I have been using Nutritionix as my source for ingredient data for this website. However, Nutritionix has stopped giving free API access to the ingredient database.

Changes Completed

I have updated the site to use Edamam as the primary source for ingredient data.

  1. Edamam API Client (parser/Edamam_api_call.py): Created the new client that formats recipe ingredients and queries Edamam’s REST API, parsing the nested JSON structure (under ingredients[0]['parsed'][0]['nutrients']) to build the per-100g database rows.
  2. Switch Fallback Query (parser/nutrition_labels_creator.py): Updated the parser to call get_edamam_data() when missing ingredients are found, rendering the nutrition facts returned by Edamam.
  3. Recipe Demo Card (parser/ingredients_string_creator.py): Updated the recipe details footer to point to Edamam's interactive Nutrition Analysis API demo page, keeping the legacy Nutritionix link commented out for future reference.

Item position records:
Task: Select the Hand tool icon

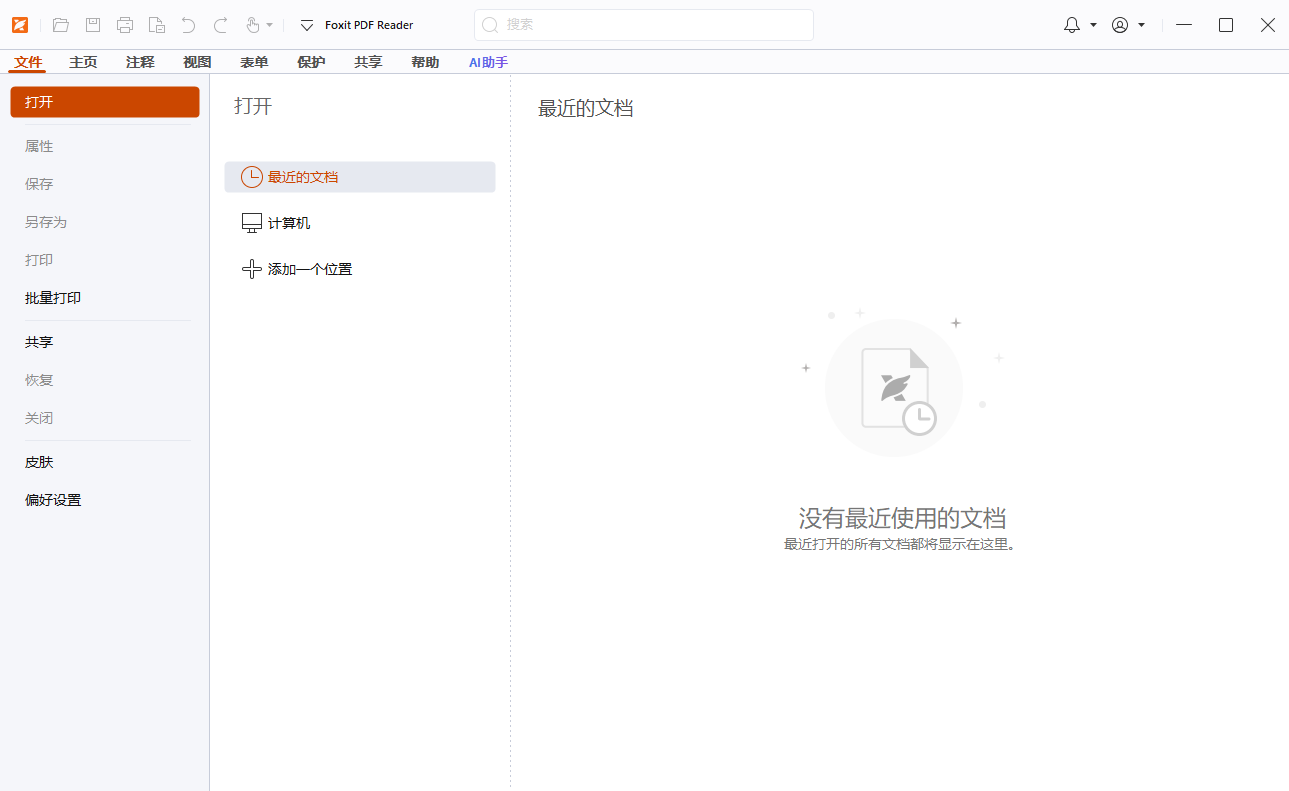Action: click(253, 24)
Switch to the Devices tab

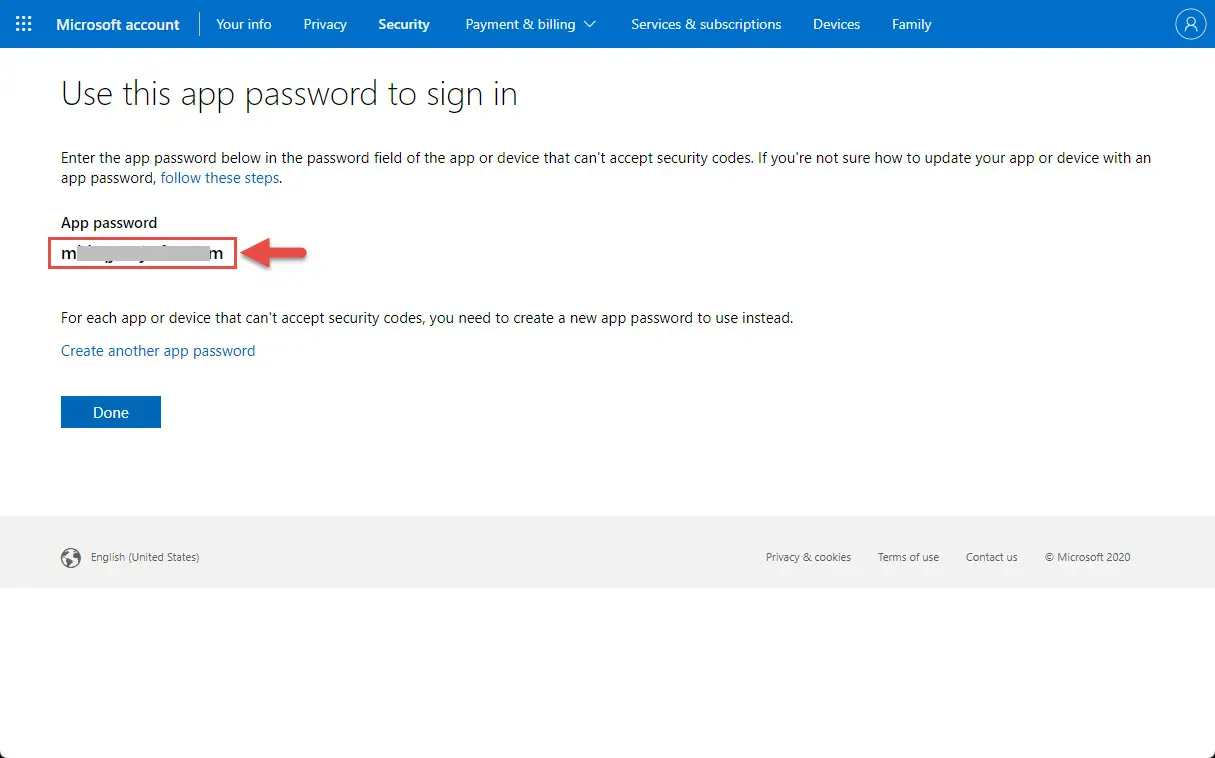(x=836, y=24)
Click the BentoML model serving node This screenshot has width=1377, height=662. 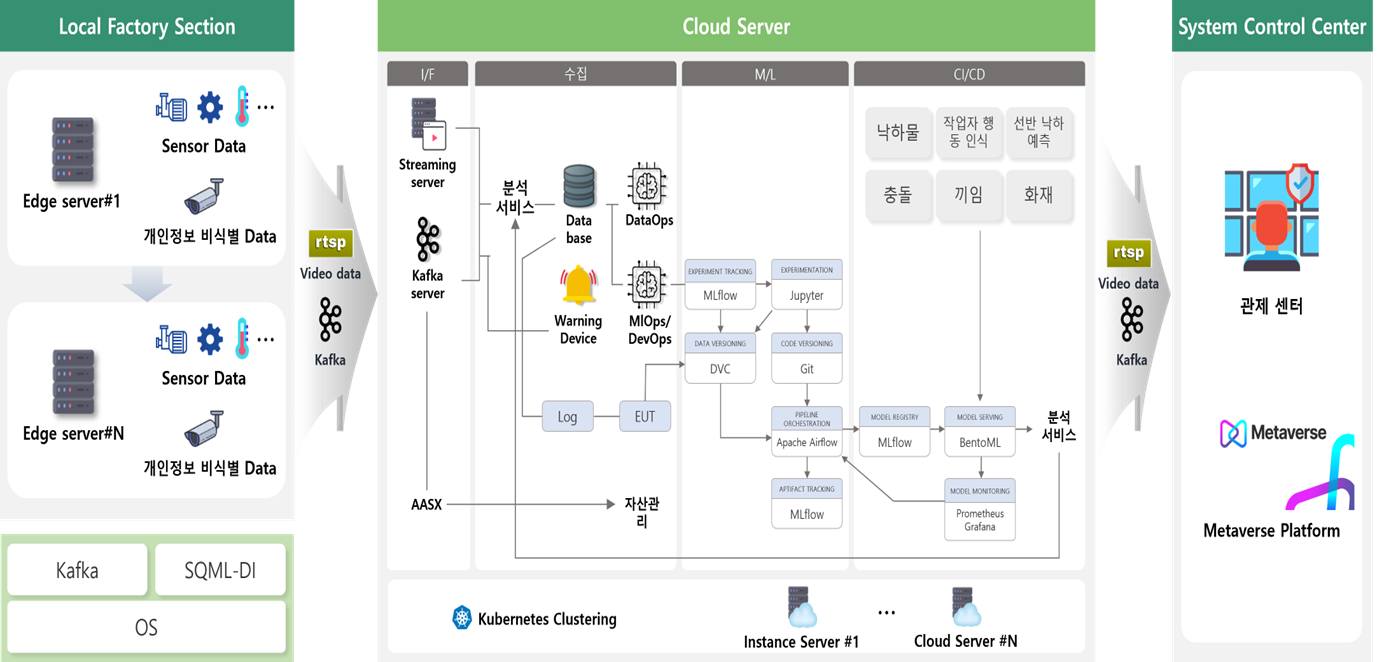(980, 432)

== STATED EXERCISE 1 ==
Answer these questions from the text on the ingredient data source:
(a) What change by Nutritionix led to the switch?
(b) In which file was the Edamam API client created?
(c) What was done with the legacy Nutritionix link in the recipe details footer?
== STATED EXERCISE 2 ==
Continue the text on the ingredient data source from the point where it stops.
These items are separate material and have no connection to the text on the ingredient data source.

== WRITTEN RESPONSE 1 ==
(a) Nutritionix stopped giving free API access to its ingredient database.
(b) parser/Edamam_api_call.py
(c) It was kept commented out for future reference.

== WRITTEN RESPONSE 2 ==
  4. Global Hoisting (parser/nutrition_labels_creator.py): Modified nutrition_labels_creator.py to read the database CSV files (ingredient_nutrient_db.csv and unit_db.csv) at the module global scope, preventing repetitive file reads on every recipe parsing call.
  5. Caching & Concurrency (parser/Edamam_api_call.py): Implemented local file-based JSON caching (./parser/db/edamam_cache.json) and concurrent requests in Edamam_api_call.py using a ThreadPoolExecutor.

It keeps the basic premise same as in when missing ingredients are found using Edamam, I update the ingredients_nutrient_db.csv file to include the new ingredient with its nutritional information thereby reducing API calls in future.